Inbound logistics is much easier to manage not only in pharma but in the supply chain in general because the number of suppliers is smaller and the ability to integrate information is easier.

Inbound supply chains are stable and mature. The supply chains are tightly managed and visible. There are still on-going problems to deal with relative to optimizing the inbound material and supply chains, however, the challenge is less daunting, and technology is catching up to the need.

What are some of the key ways that IoT technology can help pharma companies manage and automate their cold chain logistics?

Wappler: Let’s start with what IoT is and then what IoT can be.

IoT is nothing more than devices that capture information and then communicate that information over the Internet.

Our cell phones can be considered IoT devices, as can our new refrigerator that helps us order a new gallon of milk.

IoT devices can measure and help manage an incredible amount of data types and metrics.

At Surgere, we have a cold chain client that is deploying IoT devices to capture information at every point in the supply chain including product identity, location and environmental conditions both inside and outside of the shipping container. Their IoT device also captures time between refrigeration and any material nearing an alert condition.

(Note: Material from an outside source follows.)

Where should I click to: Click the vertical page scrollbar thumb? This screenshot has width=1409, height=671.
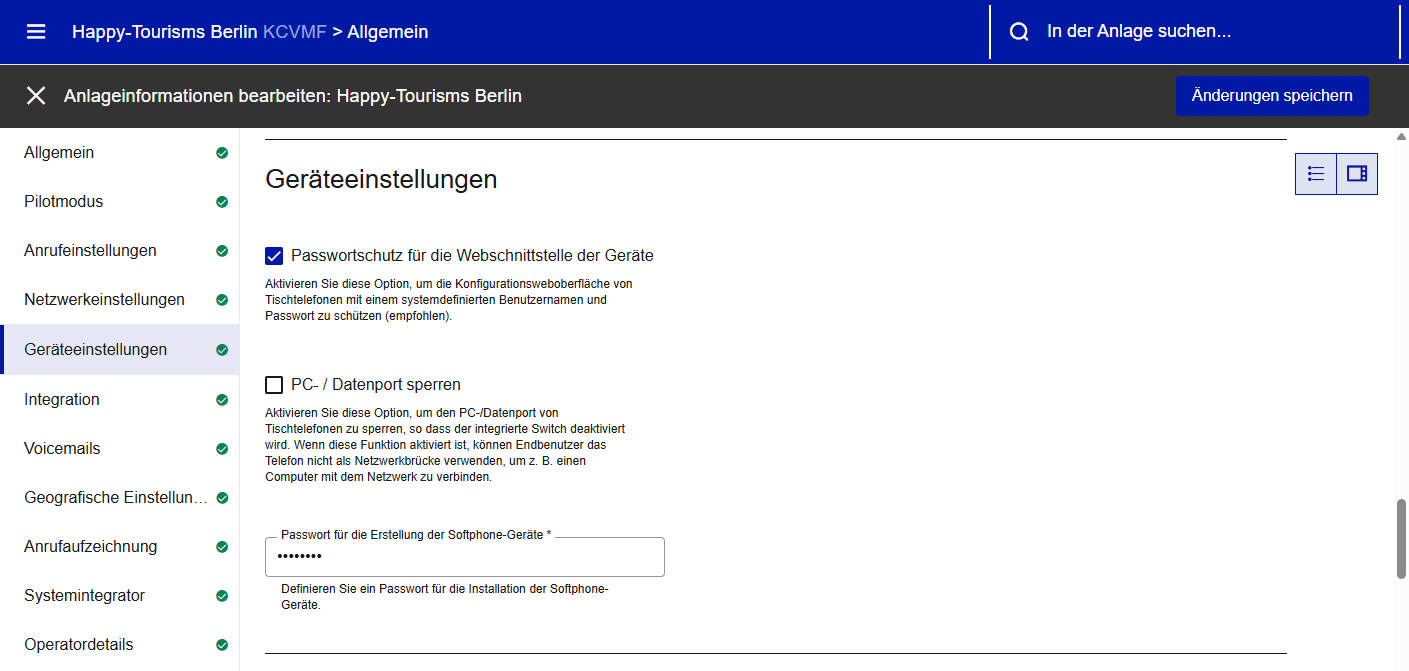click(1401, 538)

Alerts related to which material and containers need attention are much more accurate and timelier when information is captured through automation.

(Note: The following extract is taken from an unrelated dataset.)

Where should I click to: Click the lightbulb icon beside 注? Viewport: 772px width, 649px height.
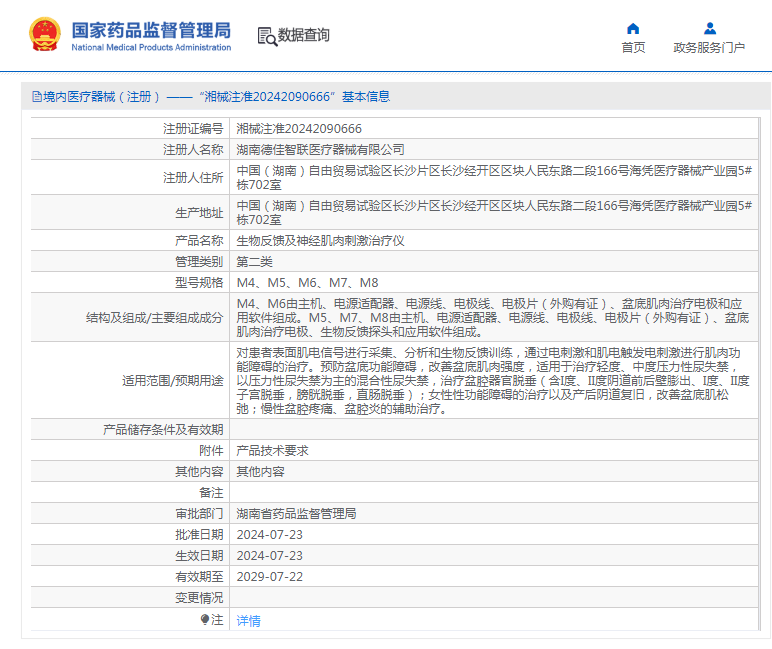pyautogui.click(x=205, y=620)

IoT is the foundational technology necessary to allow the cold chain to grow successfully, whether the basis is biologics or pharmaceuticals.

Where do you see the adoption of blockchain in logistics now? How rapidly is it being adopted?

Wappler: Blockchain provides an automated ledger that supports verification and serves as a method to ensure transactions are documented.

We use blockchain in the aerospace industry to provide part provenance and part genealogy. Aerospace cannot allow counterfeit materials to be attached to an airframe, or used in a production process. It could lead to a potential disaster. The pharmaceutical industry shares these concerns. Counterfeit ingredients, mislabeled products or products shipped through the system at the wrong temperature or environment can be deadly. Our experience has shown blockchain to be a valuable technology when and only when the entries are absolutely accurate.

IoT will help scale and add velocity to blockchain deployment and adherence.

What are some examples of how digital twins can help pharma companies improve their supply chain?

Wappler: The digital twins concept is being adopted in many industries, with the pharmaceutical manufacturing and distribution being a prominent area.

As with any digital twin program, the usefulness of creating an automated mirror of what is taking place in the physical world is useful for corrective action and predictive analysis. Modeling supply chain behaviors and potential outcomes using digital twins will become more common and provide useful information for supply chain design and optimization analysis. We expect digital twin technology will grow exponentially as IoT devices and networks become more sophisticated and prevalent. It’s important and it’s coming.

In the pharmaceutical supply chain, digital twinning is vital to building process models for verification and alert mechanisms. For example, a client we work with is deploying digital twinning to mirror the cold chain warehouse and distribution processes. Specifically, inbound bio-test samples will be viewed in a digital twin environment. Once constructed, the digital twin environment will be dissected for point-specific process steps, where virtual testing and process improvement can be performed for redesign opportunities that will provide distribution optimization and alert/notification thresholds.

The benefits of digital twins include decreases in lost product, decreases in environmental waste, an increase in productivity, proof and validity of biologics treatment and condition, and finally improvement in identity and location of samples and products.